**Your tasks:**
[A] Answer these questions about the discussion:
(i) To what color did Elphion change problem 22?
(ii) Under which section does the sentence that Daqu calls nonsensical appear?
(iii) What example does Bill Wvbailey give of a problem that cannot be solved?
[B] Write out everything from the first of the rows down to the line containing "pyautogui.click(x=286, y=481)" as a JSON list of strings, one string per line, with blank lines left out.

**Excerpt:**
>>>>>

The summary section says 11 has an accepted answer, but the table says otherwise — Preceding unsigned comment added by 98.109.170.24 (talk) 22:20, 9 June 2011 (UTC)[reply]

Also, the 13th problem in the table says "Unresolved", but is still colored green. I couldn't figure out how to fix it and I'm not sure I'm not missing something anyway... — Preceding unsigned comment added by 124.148.188.82 (talk) 10:44, 17 July 2011 (UTC)[reply]

Ditto problem 22, whose color I changed to pink to match the "Unresolved" in the table. -- Elphion (talk) 01:59, 25 October 2018 (UTC)[reply]

Nonsensical sentence[edit]

Under the section Ignorabimus this sentence appears:

"In discussing his opinion that every mathematical problem should have a solution, Hilbert allows for the possibility that the solution could be a proof that the original problem is impossible."

Unfortunately the phrase "the original problem is impossible" is a meaningless phrase. (A mathematical *problem* is not the kind of thing that is either possible or impossible.) The footnote ([6]) makes this nonsensical phrase no clearer.

Perhaps someone who knows what it is supposed to mean can express it clearly.Daqu (talk) 14:49, 5 December 2012 (UTC)[reply]

See Proof of impossibility: some problems cannot be solved, e.g. the Halting problem. Bill Wvbailey (talk) 01:49, 6 December 2012 (UTC)[reply]

Right, so the issue seems to be, is that the sort of problem Hilbert was talking about? If the question is "how do I do such-and-such", then the answer "there is no way to do such-and-such; it's impossible" is a perfectly legitimate answer. But if the problem is, "is proposition A true or false?" then the answer "the problem is impossible" doesn't really make sense, which is presumably what Daqu was getting at.

<<<<<

Rows of text and element pointing:
>>>>>

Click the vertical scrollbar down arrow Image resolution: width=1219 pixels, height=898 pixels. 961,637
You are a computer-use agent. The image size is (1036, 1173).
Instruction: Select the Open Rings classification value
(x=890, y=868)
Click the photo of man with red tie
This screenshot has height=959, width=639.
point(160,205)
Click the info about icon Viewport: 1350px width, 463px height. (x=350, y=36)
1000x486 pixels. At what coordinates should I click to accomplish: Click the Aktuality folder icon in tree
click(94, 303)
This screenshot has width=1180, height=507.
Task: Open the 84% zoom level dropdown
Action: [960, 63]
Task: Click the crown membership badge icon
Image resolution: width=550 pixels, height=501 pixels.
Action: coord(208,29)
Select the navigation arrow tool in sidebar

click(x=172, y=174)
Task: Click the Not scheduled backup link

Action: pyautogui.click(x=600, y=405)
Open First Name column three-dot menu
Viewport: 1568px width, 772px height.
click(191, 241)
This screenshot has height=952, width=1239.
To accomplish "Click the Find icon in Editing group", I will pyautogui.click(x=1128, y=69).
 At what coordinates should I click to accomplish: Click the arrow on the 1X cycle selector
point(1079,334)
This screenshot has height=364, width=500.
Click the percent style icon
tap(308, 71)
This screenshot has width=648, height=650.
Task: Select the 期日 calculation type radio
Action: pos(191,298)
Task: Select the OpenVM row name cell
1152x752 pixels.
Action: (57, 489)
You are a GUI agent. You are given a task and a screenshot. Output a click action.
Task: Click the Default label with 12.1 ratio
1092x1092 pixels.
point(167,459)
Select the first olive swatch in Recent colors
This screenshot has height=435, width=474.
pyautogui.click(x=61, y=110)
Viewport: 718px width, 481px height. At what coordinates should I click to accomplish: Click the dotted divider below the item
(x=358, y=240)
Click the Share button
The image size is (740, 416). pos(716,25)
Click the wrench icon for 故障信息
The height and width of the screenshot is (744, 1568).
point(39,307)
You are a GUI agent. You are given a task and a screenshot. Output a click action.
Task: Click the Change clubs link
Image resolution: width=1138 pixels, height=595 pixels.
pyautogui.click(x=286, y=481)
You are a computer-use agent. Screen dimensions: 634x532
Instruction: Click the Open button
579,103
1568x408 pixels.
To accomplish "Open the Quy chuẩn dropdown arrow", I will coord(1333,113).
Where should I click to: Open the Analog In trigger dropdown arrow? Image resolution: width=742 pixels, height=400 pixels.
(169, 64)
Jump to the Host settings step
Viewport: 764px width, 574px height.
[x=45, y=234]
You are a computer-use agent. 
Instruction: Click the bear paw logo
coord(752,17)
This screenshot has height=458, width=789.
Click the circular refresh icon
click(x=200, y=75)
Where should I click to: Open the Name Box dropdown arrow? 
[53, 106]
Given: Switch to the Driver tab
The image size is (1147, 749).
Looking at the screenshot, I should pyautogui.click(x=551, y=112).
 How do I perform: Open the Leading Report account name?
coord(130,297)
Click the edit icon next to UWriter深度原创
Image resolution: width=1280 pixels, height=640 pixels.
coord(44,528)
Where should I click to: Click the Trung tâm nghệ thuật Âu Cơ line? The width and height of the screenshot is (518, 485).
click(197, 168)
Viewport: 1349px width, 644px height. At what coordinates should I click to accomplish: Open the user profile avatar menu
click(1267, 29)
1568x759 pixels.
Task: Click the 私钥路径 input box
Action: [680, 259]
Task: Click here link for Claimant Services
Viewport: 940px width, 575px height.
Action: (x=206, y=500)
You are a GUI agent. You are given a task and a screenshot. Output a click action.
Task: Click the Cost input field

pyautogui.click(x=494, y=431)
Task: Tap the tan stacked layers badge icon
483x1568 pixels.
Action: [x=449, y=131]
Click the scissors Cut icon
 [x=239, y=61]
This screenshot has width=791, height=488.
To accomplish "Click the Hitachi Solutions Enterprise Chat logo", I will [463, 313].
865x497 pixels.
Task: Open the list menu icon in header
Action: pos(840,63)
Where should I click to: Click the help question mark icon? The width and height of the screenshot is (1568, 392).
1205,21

<<<<<

**Task-by-task results:**
[A]
(i) Pink
(ii) Ignorabimus
(iii) The Halting problem

[B]
[
  "Click the vertical scrollbar down arrow Image resolution: width=1219 pixels, height=898 pixels. 961,637",
  "You are a computer-use agent. The image size is (1036, 1173).",
  "Instruction: Select the Open Rings classification value",
  "(x=890, y=868)",
  "Click the photo of man with red tie",
  "This screenshot has height=959, width=639.",
  "point(160,205)",
  "Click the info about icon Viewport: 1350px width, 463px height. (x=350, y=36)",
  "1000x486 pixels. At what coordinates should I click to accomplish: Click the Aktuality folder icon in tree",
  "click(94, 303)",
  "This screenshot has width=1180, height=507.",
  "Task: Open the 84% zoom level dropdown",
  "Action: [960, 63]",
  "Task: Click the crown membership badge icon",
  "Image resolution: width=550 pixels, height=501 pixels.",
  "Action: coord(208,29)",
  "Select the navigation arrow tool in sidebar",
  "click(x=172, y=174)",
  "Task: Click the Not scheduled backup link",
  "Action: pyautogui.click(x=600, y=405)",
  "Open First Name column three-dot menu",
  "Viewport: 1568px width, 772px height.",
  "click(191, 241)",
  "This screenshot has height=952, width=1239.",
  "To accomplish \"Click the Find icon in Editing group\", I will pyautogui.click(x=1128, y=69).",
  " At what coordinates should I click to accomplish: Click the arrow on the 1X cycle selector",
  "point(1079,334)",
  "This screenshot has height=364, width=500.",
  "Click the percent style icon",
  "tap(308, 71)",
  "This screenshot has width=648, height=650.",
  "Task: Select the 期日 calculation type radio",
  "Action: pos(191,298)",
  "Task: Select the OpenVM row name cell",
  "1152x752 pixels.",
  "Action: (57, 489)",
  "You are a GUI agent. You are given a task and a screenshot. Output a click action.",
  "Task: Click the Default label with 12.1 ratio",
  "1092x1092 pixels.",
  "point(167,459)",
  "Select the first olive swatch in Recent colors",
  "This screenshot has height=435, width=474.",
  "pyautogui.click(x=61, y=110)",
  "Viewport: 718px width, 481px height. At what coordinates should I click to accomplish: Click the dotted divider below the item",
  "(x=358, y=240)",
  "Click the Share button",
  "The image size is (740, 416). pos(716,25)",
  "Click the wrench icon for 故障信息",
  "The height and width of the screenshot is (744, 1568).",
  "point(39,307)",
  "You are a GUI agent. You are given a task and a screenshot. Output a click action.",
  "Task: Click the Change clubs link",
  "Image resolution: width=1138 pixels, height=595 pixels.",
  "pyautogui.click(x=286, y=481)"
]